### EXERCISE DETAILS
In the data that follows, count each line holding the string "will"; answer with the number only.

DATA PROVIDED section start

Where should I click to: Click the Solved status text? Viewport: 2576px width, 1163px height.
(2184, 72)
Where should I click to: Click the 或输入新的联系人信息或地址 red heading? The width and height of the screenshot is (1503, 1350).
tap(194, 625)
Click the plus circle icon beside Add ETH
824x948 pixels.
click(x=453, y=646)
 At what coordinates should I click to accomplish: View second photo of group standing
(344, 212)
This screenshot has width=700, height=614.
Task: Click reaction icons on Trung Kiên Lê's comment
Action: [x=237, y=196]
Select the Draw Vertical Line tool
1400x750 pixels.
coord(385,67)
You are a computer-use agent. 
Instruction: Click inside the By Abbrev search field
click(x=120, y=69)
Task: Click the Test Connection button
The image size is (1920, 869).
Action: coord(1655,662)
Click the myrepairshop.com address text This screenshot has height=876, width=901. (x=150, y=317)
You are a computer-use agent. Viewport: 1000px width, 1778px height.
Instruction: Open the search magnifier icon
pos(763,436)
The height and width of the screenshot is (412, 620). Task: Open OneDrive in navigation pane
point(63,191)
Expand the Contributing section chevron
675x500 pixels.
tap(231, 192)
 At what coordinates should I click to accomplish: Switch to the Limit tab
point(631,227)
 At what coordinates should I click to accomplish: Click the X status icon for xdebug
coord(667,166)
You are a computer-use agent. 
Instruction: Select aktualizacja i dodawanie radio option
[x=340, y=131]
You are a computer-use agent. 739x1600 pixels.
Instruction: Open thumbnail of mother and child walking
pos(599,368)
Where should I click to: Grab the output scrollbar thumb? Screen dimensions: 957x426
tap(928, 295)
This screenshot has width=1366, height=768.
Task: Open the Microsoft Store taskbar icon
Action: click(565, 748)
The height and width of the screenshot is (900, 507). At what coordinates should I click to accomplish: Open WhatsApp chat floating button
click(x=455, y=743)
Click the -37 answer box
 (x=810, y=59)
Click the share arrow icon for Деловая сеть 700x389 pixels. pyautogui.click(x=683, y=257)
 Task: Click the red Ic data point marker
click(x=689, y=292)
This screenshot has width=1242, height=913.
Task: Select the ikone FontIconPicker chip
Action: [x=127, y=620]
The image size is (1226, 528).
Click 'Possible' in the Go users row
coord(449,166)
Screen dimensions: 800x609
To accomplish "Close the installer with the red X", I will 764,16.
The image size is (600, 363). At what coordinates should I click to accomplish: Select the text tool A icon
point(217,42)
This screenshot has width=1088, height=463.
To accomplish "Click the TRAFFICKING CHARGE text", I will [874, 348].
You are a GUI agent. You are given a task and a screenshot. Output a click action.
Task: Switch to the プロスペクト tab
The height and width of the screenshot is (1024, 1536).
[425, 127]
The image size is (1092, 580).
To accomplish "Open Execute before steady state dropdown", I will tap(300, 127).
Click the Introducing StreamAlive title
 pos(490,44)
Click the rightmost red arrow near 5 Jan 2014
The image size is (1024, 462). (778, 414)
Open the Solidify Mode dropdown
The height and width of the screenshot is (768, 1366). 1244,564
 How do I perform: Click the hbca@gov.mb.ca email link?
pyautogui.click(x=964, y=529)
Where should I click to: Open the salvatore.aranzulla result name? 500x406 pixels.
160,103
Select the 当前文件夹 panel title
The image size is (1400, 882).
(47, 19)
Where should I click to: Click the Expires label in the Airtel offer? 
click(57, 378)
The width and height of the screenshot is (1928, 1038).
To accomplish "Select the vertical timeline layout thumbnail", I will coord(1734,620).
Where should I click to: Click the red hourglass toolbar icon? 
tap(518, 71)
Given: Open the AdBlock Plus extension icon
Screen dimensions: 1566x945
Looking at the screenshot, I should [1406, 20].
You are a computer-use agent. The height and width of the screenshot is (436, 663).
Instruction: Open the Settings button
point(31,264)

DATA PROVIDED section end

### EXPECTED ANSWER
4